Given records >>

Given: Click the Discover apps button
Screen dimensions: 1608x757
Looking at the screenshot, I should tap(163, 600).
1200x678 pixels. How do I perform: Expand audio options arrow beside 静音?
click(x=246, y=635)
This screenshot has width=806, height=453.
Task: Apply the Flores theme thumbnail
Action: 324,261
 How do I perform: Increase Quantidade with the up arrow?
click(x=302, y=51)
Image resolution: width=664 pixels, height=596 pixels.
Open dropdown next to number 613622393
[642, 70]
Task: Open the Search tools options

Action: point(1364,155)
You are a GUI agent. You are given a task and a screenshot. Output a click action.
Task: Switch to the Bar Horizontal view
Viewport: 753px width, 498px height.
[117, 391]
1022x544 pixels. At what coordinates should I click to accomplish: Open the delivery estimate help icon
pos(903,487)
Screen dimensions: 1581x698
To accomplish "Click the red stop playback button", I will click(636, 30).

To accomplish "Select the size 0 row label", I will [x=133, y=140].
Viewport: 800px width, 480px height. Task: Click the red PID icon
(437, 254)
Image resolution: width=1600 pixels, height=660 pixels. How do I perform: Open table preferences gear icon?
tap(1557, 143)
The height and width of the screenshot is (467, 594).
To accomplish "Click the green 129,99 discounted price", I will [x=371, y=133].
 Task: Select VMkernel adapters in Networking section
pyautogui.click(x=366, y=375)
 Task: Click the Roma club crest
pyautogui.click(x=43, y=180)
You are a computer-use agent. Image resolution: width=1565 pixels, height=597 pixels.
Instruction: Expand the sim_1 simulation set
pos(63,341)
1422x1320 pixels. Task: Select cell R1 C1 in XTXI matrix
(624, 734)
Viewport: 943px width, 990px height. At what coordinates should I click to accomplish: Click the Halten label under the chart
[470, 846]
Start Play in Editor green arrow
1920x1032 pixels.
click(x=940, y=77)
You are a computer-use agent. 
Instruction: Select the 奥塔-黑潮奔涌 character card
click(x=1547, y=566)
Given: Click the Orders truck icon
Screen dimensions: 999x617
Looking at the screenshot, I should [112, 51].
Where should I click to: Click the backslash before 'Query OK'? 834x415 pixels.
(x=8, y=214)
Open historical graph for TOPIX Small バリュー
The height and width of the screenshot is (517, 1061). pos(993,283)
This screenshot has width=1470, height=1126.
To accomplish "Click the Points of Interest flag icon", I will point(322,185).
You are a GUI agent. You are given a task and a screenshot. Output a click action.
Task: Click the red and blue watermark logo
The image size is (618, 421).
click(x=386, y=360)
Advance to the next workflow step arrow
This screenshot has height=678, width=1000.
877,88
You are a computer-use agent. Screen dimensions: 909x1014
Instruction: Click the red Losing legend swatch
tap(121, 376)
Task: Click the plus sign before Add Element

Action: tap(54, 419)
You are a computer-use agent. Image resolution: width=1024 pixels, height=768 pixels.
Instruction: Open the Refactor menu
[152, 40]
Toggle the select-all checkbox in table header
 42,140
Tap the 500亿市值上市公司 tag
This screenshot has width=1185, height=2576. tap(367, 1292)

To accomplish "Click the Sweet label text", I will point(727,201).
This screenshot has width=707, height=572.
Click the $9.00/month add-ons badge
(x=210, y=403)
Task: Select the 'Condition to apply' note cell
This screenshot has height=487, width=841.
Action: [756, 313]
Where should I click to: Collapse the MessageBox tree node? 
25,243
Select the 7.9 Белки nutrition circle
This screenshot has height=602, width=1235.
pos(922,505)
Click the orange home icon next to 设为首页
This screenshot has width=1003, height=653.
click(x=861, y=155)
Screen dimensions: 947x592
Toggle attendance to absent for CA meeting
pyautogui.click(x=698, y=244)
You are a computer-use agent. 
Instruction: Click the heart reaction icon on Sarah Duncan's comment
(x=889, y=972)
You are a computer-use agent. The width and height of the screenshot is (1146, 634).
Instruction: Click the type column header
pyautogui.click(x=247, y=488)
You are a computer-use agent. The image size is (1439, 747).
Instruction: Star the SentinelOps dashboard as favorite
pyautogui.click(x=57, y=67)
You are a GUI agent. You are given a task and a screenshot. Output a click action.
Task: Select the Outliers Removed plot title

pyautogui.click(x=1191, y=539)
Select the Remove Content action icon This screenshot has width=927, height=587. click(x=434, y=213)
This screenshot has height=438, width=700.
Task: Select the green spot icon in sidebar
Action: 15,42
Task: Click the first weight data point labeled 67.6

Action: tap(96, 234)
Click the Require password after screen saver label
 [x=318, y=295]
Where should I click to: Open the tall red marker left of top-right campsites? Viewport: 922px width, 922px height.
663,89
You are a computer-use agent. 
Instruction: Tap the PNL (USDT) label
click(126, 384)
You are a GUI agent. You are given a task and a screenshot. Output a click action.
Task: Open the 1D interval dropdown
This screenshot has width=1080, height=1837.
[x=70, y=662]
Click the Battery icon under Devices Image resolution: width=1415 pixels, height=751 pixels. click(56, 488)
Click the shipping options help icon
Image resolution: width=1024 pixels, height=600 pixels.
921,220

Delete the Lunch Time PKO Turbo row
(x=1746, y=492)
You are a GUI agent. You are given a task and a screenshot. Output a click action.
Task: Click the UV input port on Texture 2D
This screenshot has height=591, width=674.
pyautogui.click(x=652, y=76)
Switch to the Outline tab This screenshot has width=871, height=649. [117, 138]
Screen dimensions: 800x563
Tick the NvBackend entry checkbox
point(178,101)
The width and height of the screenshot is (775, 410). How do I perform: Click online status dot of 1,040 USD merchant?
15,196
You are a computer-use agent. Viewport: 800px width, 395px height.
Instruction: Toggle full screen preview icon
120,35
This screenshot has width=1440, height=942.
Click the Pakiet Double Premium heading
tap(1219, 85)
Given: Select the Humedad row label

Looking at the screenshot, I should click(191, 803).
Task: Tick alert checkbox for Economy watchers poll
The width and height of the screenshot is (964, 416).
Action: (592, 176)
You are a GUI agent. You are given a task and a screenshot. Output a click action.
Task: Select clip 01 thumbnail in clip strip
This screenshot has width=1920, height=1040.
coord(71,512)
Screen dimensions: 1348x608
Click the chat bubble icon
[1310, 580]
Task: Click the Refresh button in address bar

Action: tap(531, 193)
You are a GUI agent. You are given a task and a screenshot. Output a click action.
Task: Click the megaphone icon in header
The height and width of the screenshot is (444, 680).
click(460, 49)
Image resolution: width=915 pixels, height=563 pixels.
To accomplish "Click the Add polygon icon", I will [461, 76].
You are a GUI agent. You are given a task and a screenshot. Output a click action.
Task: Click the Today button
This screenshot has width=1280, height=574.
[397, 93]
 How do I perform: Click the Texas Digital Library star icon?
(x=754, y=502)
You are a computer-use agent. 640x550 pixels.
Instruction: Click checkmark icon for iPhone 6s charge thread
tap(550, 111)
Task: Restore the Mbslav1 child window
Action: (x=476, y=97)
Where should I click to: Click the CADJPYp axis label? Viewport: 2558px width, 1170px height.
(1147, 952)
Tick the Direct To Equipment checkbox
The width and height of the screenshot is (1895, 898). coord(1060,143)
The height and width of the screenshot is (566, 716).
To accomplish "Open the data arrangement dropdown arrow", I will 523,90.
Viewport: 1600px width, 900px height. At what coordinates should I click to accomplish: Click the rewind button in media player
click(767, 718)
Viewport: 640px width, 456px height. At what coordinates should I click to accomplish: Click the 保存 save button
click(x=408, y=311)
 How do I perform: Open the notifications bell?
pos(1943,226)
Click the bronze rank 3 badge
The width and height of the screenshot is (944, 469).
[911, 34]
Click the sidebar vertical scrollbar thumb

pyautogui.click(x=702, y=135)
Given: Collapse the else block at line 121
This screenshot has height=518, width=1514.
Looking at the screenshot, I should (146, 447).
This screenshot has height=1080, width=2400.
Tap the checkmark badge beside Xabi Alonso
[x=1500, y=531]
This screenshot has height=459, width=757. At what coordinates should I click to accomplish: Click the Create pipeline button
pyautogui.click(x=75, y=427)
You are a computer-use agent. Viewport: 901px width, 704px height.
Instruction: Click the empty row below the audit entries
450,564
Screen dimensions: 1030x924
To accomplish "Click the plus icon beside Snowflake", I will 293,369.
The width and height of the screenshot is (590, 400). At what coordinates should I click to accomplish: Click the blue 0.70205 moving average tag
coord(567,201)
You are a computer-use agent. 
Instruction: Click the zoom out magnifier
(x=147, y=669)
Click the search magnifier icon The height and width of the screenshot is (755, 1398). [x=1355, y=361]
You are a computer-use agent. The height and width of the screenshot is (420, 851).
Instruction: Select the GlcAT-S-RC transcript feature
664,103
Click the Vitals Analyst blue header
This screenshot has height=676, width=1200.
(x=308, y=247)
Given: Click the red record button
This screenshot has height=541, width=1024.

Requirement >> Scan the material above for lines holding "will" and copy each of them.

Task answer >>
To accomplish "Click the red stop playback button", I will click(636, 30).
To accomplish "Select the size 0 row label", I will [x=133, y=140].
To accomplish "Click the green 129,99 discounted price", I will [x=371, y=133].
To accomplish "Click the Points of Interest flag icon", I will point(322,185).
To accomplish "Click the Sweet label text", I will point(727,201).
To accomplish "Click the Add polygon icon", I will [461, 76].
To accomplish "Open the data arrangement dropdown arrow", I will 523,90.
To accomplish "Click the plus icon beside Snowflake", I will 293,369.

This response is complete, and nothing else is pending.